VANCOUVER – Caroline sings and the entire theatre goes silent. Not a word, not a whisper, not a breath. She sings like an acrobat or a hang-glider, her voice ascending and descending, riding the line between lift and free fall. She sings and it seems that she is weightless. She stands under the hot stage lights and she levitates for our entertainment. She awakens something primal. The audience breaks its vow of silence. They hoot and holler and even sing. They do their best Caroline Polachek impression.
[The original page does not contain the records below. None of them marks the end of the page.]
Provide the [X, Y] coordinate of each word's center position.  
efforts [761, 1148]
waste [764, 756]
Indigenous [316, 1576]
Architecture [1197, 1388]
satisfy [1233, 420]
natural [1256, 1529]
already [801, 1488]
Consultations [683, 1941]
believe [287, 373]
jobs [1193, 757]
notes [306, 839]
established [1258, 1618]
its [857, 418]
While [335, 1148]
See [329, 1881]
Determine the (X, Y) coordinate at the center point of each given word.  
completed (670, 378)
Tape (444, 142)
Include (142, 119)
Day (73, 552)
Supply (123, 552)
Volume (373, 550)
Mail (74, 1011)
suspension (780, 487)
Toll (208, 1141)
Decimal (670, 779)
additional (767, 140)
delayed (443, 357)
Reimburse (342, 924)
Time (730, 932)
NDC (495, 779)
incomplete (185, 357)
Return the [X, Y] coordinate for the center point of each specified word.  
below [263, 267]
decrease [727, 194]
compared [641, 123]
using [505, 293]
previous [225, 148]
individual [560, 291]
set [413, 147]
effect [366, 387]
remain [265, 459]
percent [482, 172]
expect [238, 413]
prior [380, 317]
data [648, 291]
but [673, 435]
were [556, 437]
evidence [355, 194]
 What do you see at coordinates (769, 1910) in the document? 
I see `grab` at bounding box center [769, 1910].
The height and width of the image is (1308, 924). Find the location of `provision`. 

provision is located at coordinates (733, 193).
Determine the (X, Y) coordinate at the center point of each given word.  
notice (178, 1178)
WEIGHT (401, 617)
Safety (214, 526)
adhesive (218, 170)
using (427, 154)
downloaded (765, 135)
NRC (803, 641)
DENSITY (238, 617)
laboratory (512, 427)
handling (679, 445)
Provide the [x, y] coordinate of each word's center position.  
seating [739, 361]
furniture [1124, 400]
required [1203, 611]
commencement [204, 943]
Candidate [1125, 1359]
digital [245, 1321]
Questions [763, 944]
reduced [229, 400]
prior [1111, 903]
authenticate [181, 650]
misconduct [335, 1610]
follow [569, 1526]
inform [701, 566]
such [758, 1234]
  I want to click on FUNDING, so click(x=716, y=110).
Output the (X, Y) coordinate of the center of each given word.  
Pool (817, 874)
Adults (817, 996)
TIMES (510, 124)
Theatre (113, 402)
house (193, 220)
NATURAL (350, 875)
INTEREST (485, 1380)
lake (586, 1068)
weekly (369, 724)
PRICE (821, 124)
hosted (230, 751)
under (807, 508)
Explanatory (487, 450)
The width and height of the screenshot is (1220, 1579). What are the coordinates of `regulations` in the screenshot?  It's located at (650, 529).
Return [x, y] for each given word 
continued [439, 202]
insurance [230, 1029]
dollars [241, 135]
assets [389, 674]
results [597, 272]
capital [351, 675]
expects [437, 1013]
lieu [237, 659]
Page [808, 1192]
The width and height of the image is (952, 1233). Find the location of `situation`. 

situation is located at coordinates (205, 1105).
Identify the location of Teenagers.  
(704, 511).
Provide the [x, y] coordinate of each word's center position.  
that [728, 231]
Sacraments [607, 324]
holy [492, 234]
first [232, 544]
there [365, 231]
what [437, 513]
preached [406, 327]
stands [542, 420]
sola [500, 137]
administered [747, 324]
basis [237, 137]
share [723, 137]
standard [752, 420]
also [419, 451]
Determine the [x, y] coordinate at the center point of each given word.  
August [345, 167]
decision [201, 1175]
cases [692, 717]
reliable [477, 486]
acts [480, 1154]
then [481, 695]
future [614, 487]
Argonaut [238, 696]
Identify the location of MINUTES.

But they are not Caroline.
Caroline sings of Smoke and Blood and Butter, of a genre she calls “scorny” (that is, scary + horny) and always always always she sounds exactly like herself. I wonder, as she sings, if she has ever tried to sound like anybody but Caroline. What a sad day that would be! But today is not that day. She sings for over an hour and her voice never wavers, never falters, never does anything but exactly what she intends. It lifts and falls and lifts again, higher and higher, and still she seems weightless. (Has anyone ever seemed so weightless?) And the audience rewards her for her efforts. They make little hearts with their hands. They profess their undying love for her and her voice. And Caroline smiles and wraps her arms around her shoulders in a suggested embrace.
Shortly before she walks off stage, she performs Caroline Shut Up. And I think, if I could sing like Caroline I would never shut up. I would sing until I was blue in the face, until I was dead and buried, until I was face-to-face with a chorus of angels. And I would put them all to shame.
But I cannot sing like that, will never sing like that. And so my only hope is that Caroline Polachek keeps singing.